● **What the task asks**: Find out how many lines in the records have the string "pixels" in them, and state only that number.

▼▼▼

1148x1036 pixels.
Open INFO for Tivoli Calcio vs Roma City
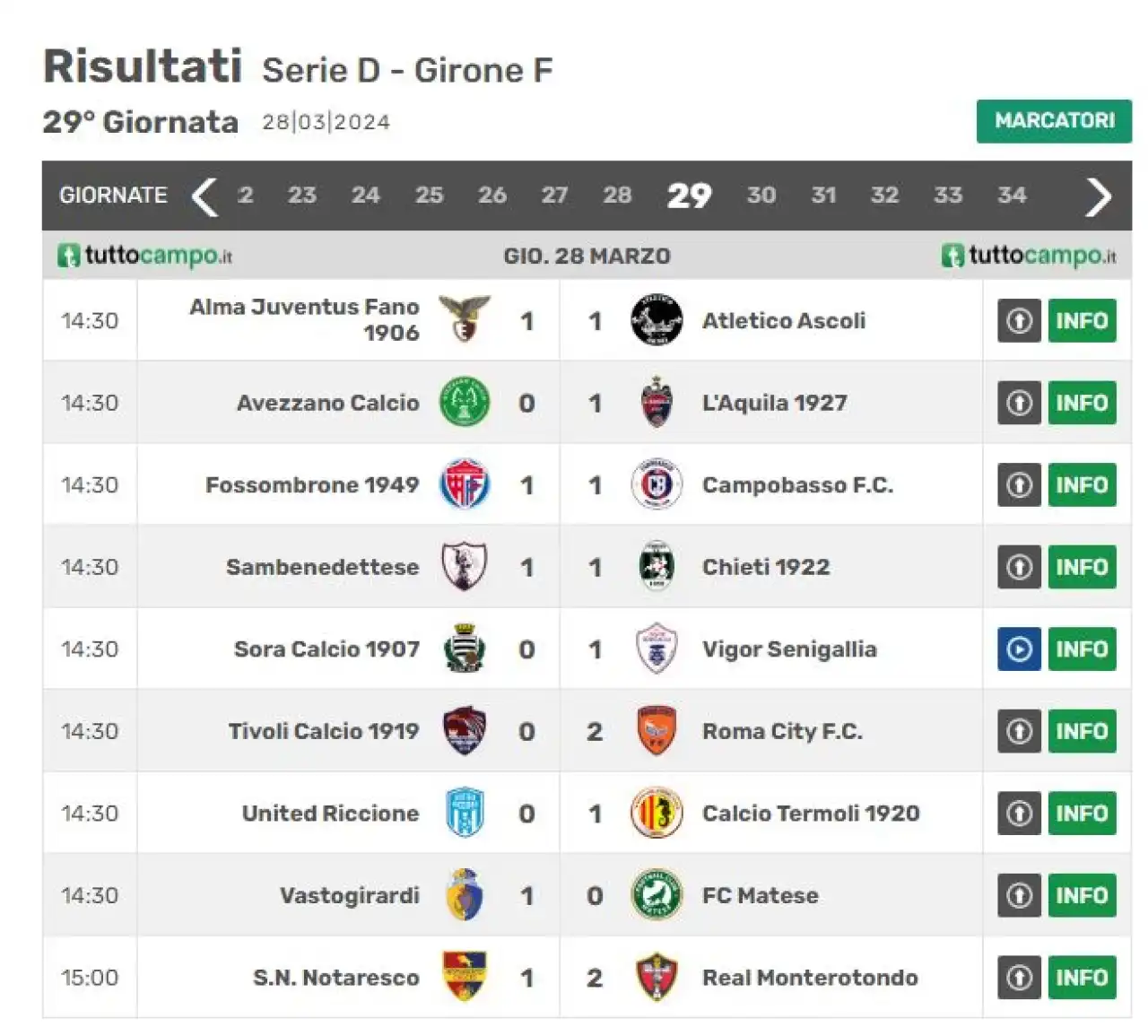coord(1082,731)
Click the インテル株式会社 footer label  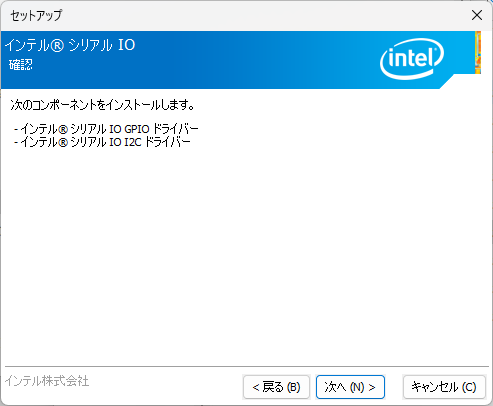(x=47, y=381)
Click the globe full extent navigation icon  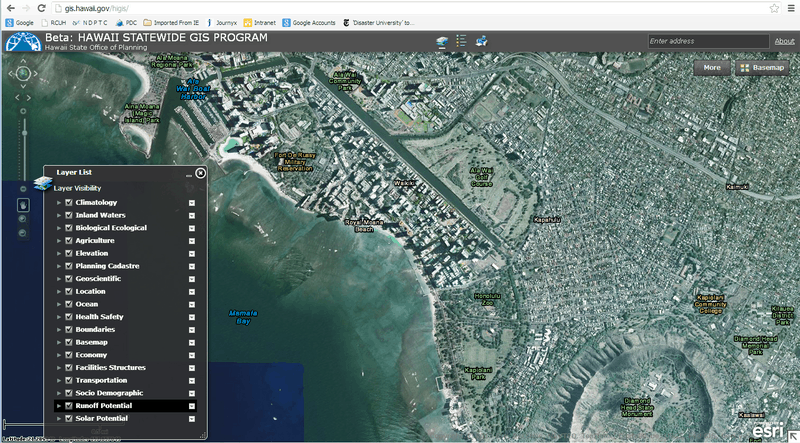[22, 73]
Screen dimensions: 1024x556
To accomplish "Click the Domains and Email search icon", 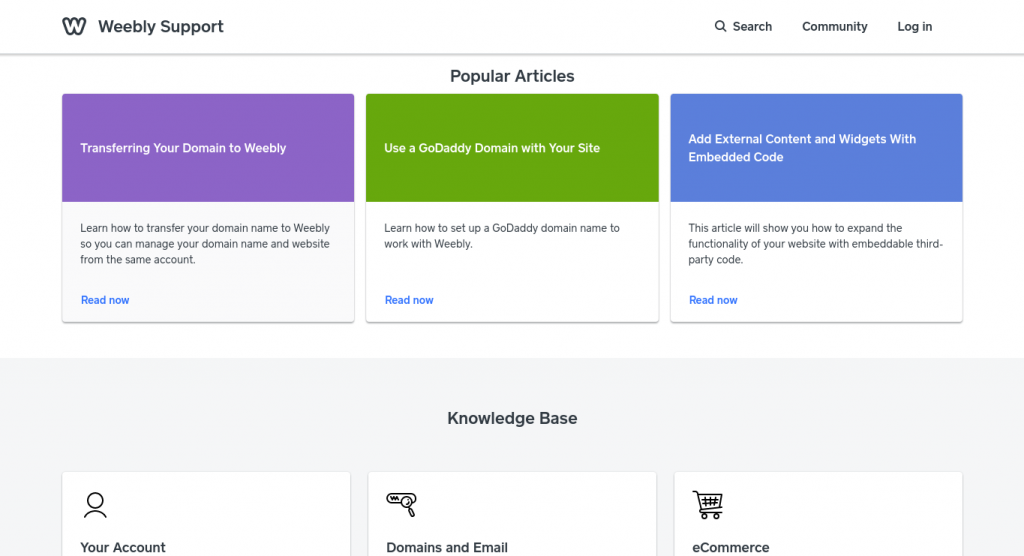I will pos(401,504).
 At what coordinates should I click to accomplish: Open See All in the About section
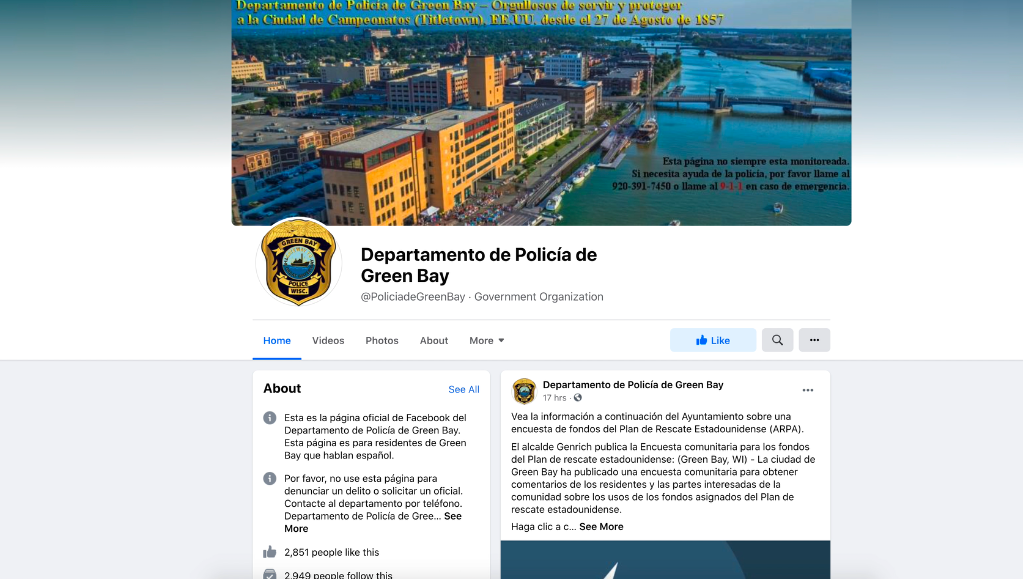coord(463,389)
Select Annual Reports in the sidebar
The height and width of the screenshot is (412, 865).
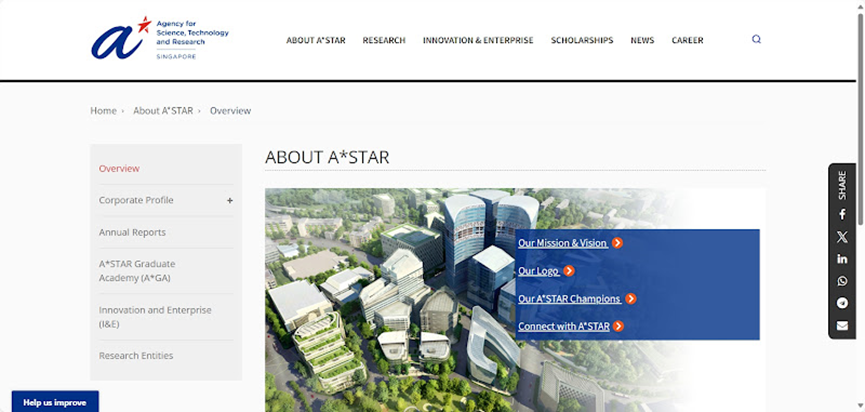[x=132, y=232]
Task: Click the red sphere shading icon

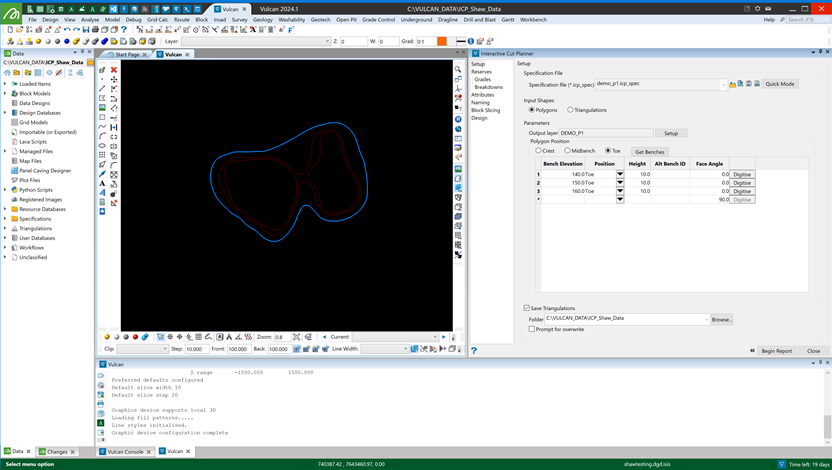Action: [135, 337]
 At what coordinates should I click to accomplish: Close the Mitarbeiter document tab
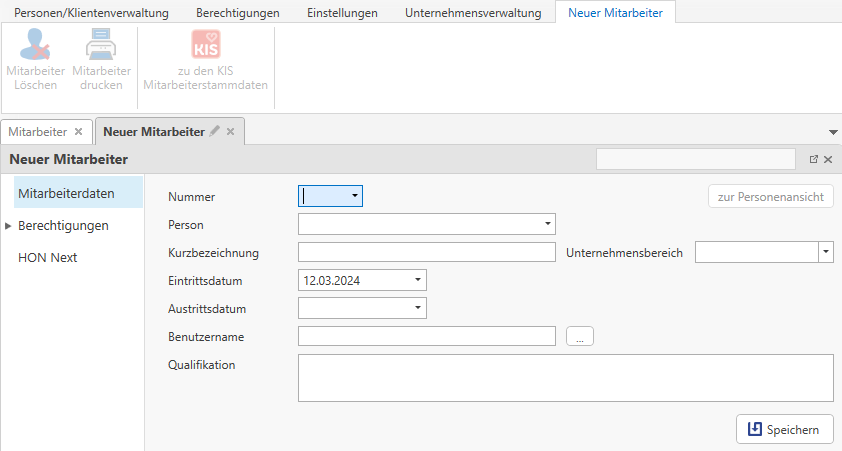click(79, 131)
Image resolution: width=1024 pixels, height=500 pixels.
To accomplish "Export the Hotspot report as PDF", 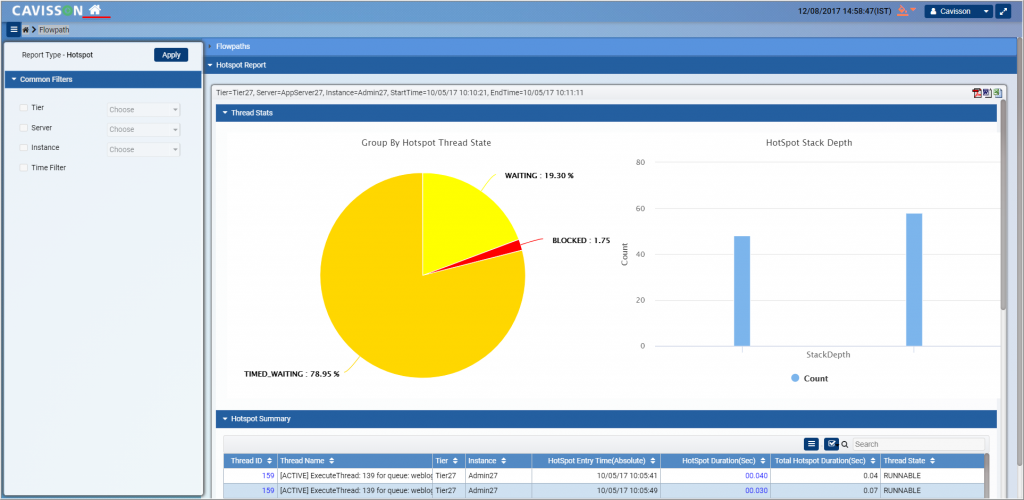I will point(977,93).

▲▲▲

● **Solution to this task**: 2